Mucha historia habrá que escribirse para recordar los ingratos años vividos, Esos que nos obligaron a vivir a hurtadillas, con temor pero sin miedo, orando por la necesidad del reencuentro, sabiendo que nos encontramos con los márgenes de maniobra agotados en un Estado clientelar populista y con un régimen estertóreo sin margen de maniobra para su recuperación, como lo hizo y lo dejo «el muerto de la montaña», la efigie del bolivarianismo híper-corrupto que nos han conducido en estos 15 años de disparates y de paranoias, que a decir de muchos, su gran obra ha sido «la quiebra de la nación con tentáculos gangrenados». Un país gobernado por varias ignorantes familias, que han edulcorado un fanatismo de harapientos y vagos, que con la cantinela de «así es que se gobierna», han amparado el robo y la maldad como mampara gobiernera.
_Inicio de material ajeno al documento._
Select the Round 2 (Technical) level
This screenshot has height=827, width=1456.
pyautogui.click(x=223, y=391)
Pero la mayor gravedad mítica comienza desde que a alguien se le ocurrió la idea de someter al idolatrado a una sesión permanente de adoración en el bautizado «cuartel de la montaña», como si hubiera necesidad de engatusar la ignorancia con la mentira para el robo descarado, que quedó al libre albedrio sin el responsable «por ahora». Por fortuna, conformaron el cementerio de la ficción donde poco a poco se irán fracturando y desmadejando las volteretas del criterio inconcluso de los fracasados. El lugar apropiado para enterrar los ingratos recuerdos de la tragedia que vivimos, con las inarrables fantasías que fluyeron de muchos militares engañados o ilusos presumidos que creyeron haber descubierto la anti política que se respiraba en la Venezuela de la última década del pasado siglo; que en realidad, fue un sueño de juventud, cual cátedra de historia patria, confundida por los avatares de la apoliticidad del militar de la época. Ese militar, que entendía su misión como un servicio al colectivo; que nunca se posesionó de la idea de gobernar y mucho menos, creer que pudiera establecerse una dinastía militar con el respaldo de una claque conocida pero impensada.
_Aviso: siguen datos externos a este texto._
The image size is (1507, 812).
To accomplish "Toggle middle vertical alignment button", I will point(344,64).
Los muertos de la montaña nos llaman a la reflexión, en este momento culturalmente complejo dirigido al radicalismo estéril, que dificulta ensanchar el horizonte para salir del atolladero en que nos han sumido. Seguirán las emboscadas y la provocación para que la oposición le dé el palo a la lámpara, toda vez que el insepulto los dejo con los crespos hechos y la responsabilidad indelegable.